# Extracted records
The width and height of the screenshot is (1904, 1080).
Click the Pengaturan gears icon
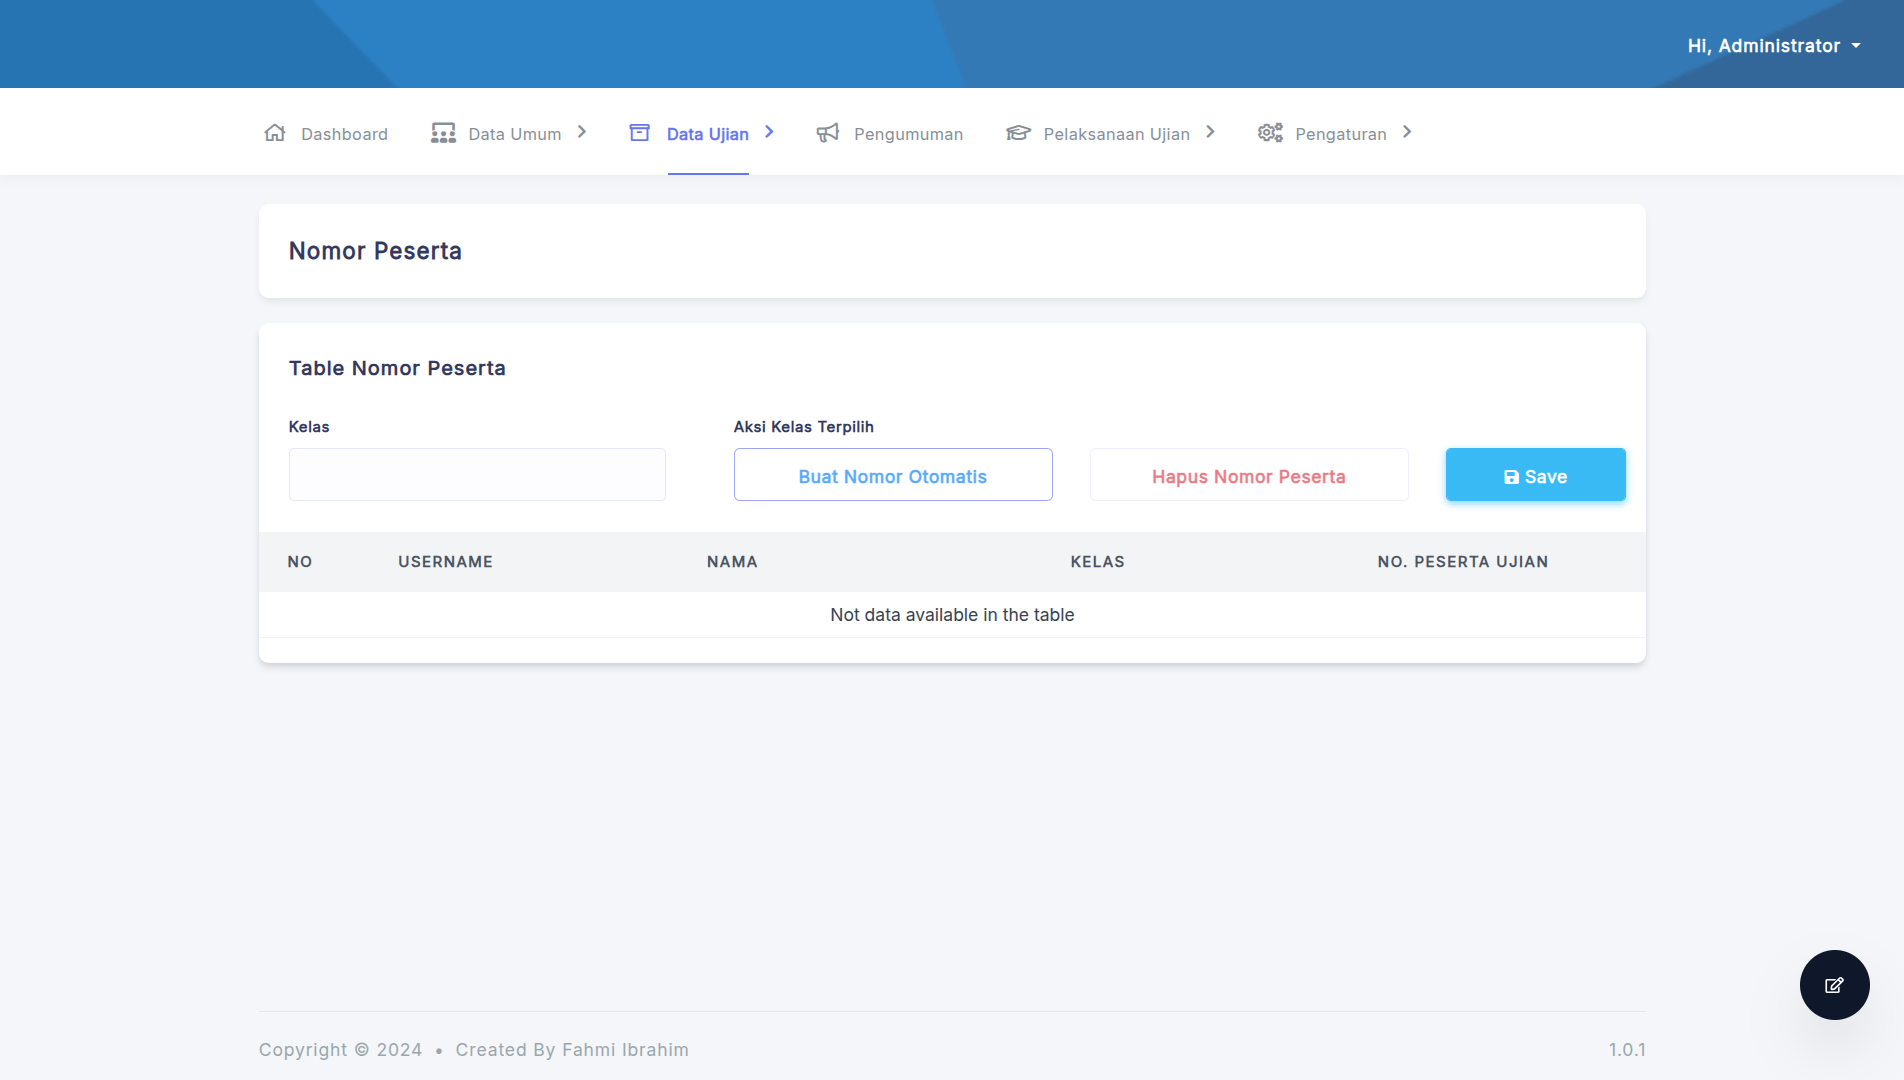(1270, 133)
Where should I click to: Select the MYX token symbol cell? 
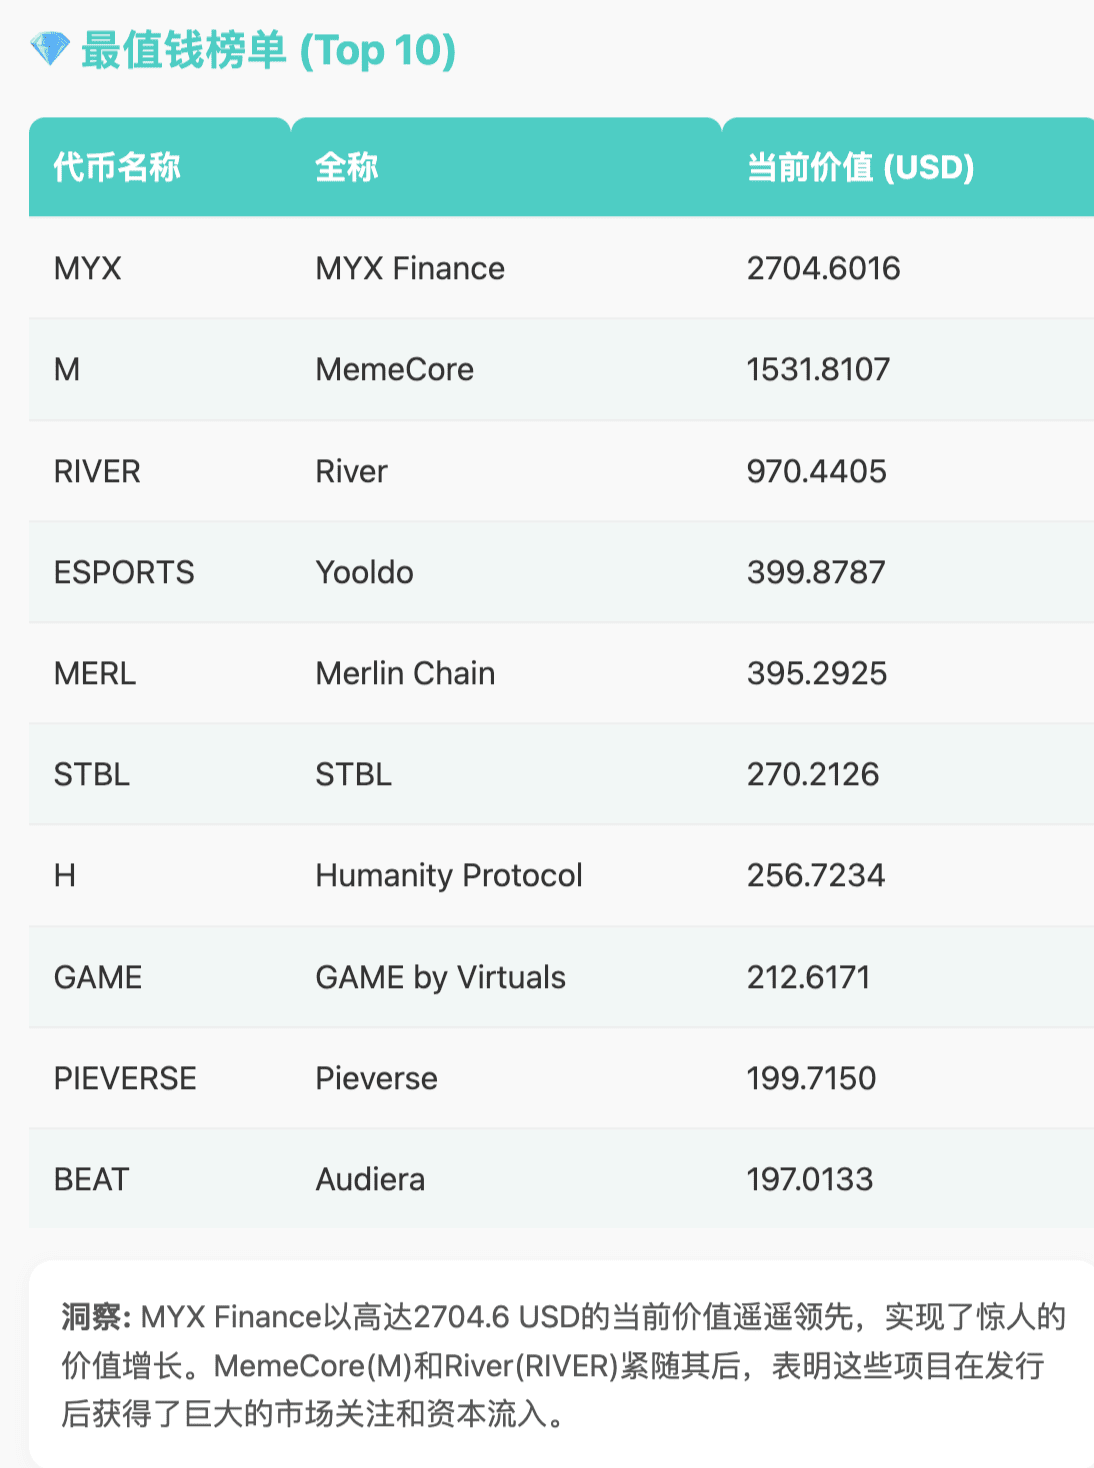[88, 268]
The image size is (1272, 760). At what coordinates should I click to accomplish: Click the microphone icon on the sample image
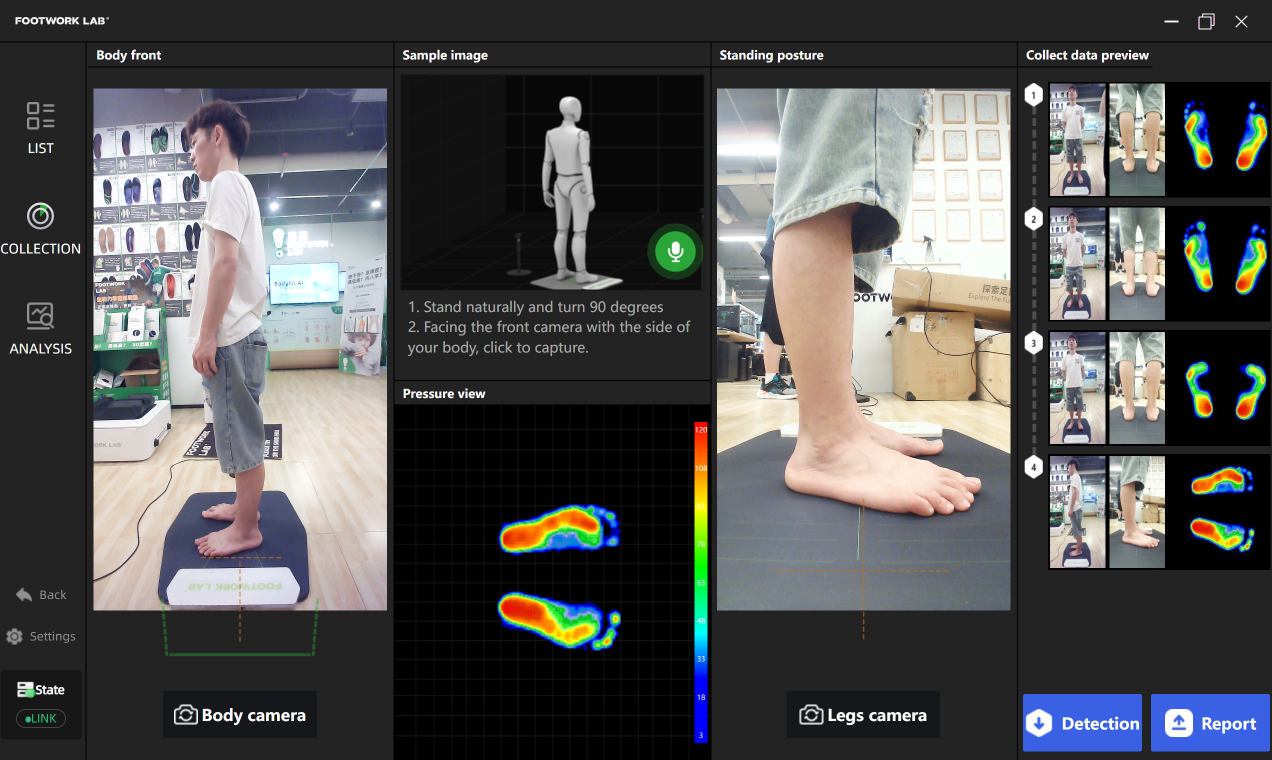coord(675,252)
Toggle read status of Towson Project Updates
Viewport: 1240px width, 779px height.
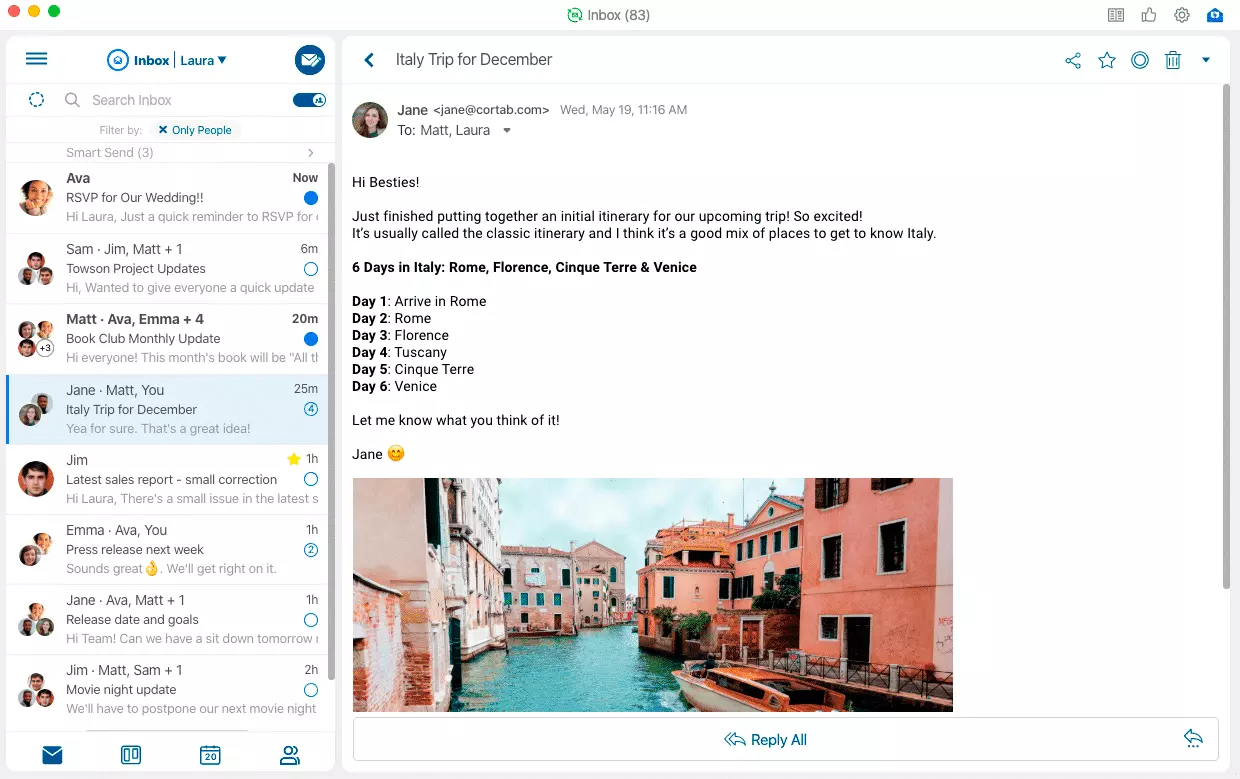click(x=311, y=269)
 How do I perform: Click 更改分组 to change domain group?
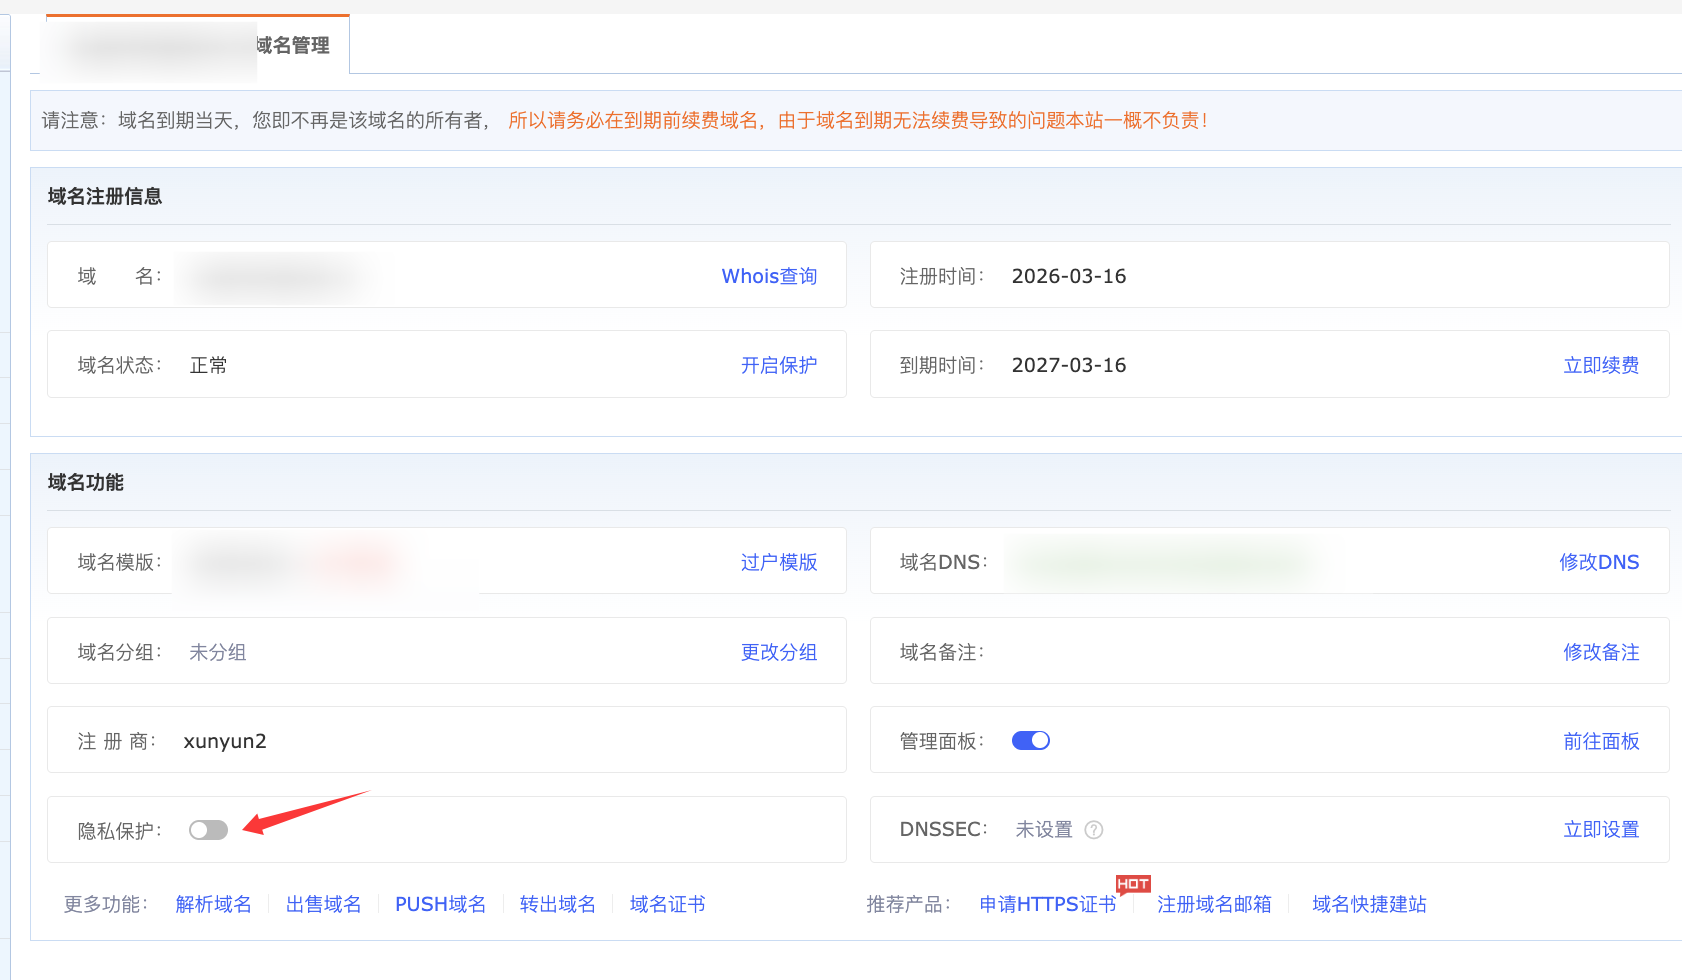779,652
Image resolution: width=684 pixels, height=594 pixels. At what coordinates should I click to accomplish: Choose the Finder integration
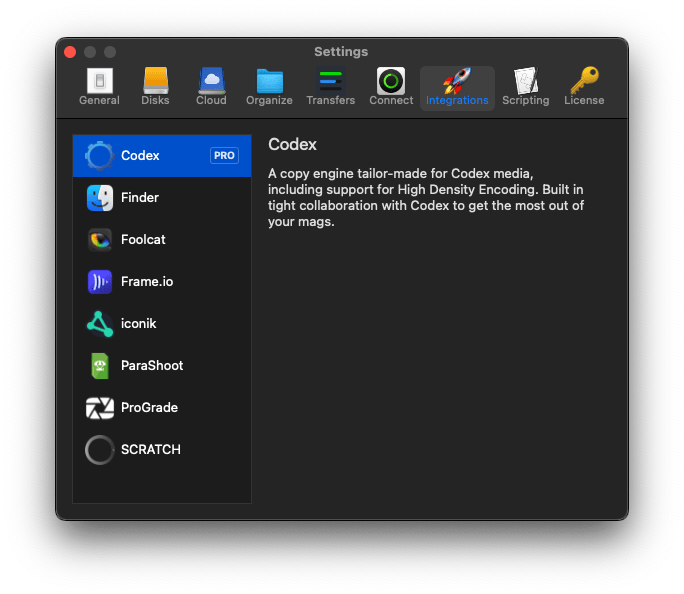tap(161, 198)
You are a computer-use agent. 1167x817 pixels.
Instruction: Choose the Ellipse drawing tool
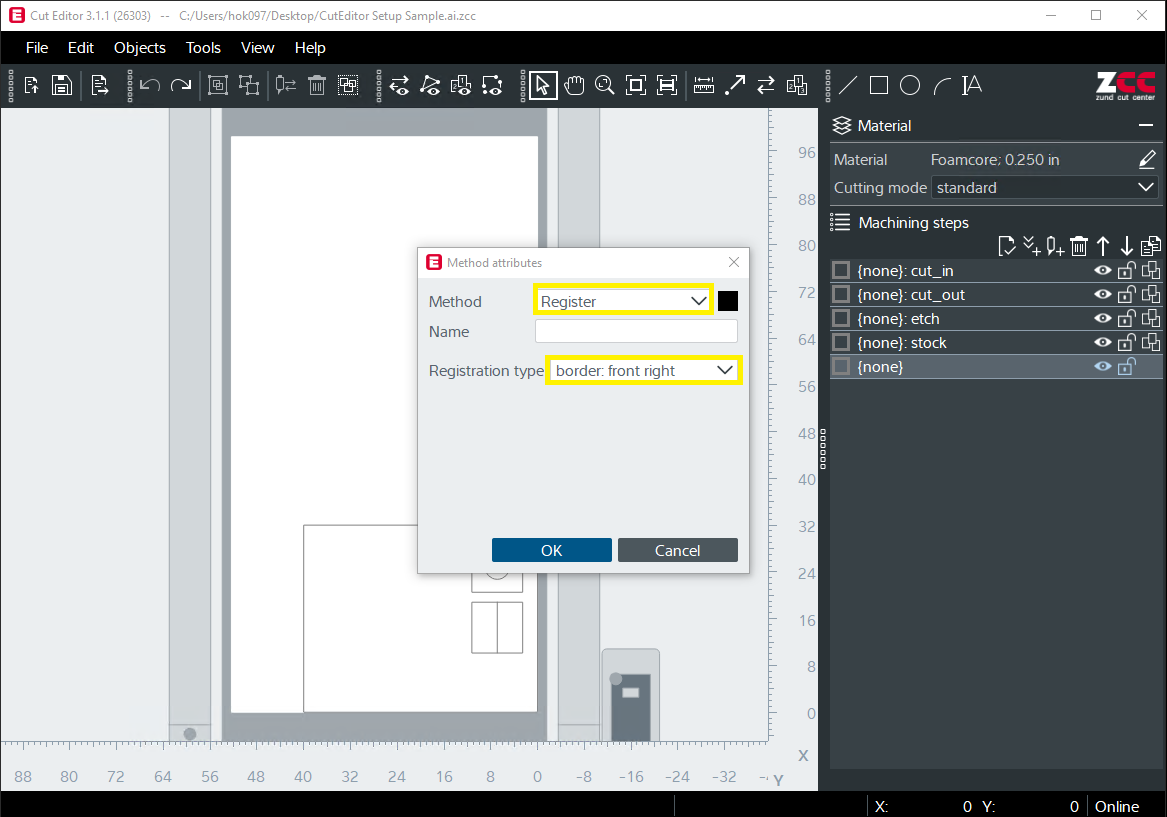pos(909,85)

# Problem to work on
Your copy should hold each line above exactly and no pictures at all.

# Written reply
The width and height of the screenshot is (1904, 1080).
Click the Pengaturan gears icon
(1270, 133)
Where should I click to: Select the MYX token symbol cell? 
[88, 268]
The image size is (1272, 760). At what coordinates should I click to accomplish: Click the microphone icon on the sample image
coord(675,252)
Toggle read status of Towson Project Updates
Viewport: 1240px width, 779px height.
click(x=311, y=269)
 How do I perform: Click 更改分组 to change domain group?
779,652
Image resolution: width=684 pixels, height=594 pixels. At what coordinates should I click to accomplish: Choose the Finder integration
tap(161, 198)
You are a computer-use agent. 1167x817 pixels.
Instruction: Choose the Ellipse drawing tool
pos(909,85)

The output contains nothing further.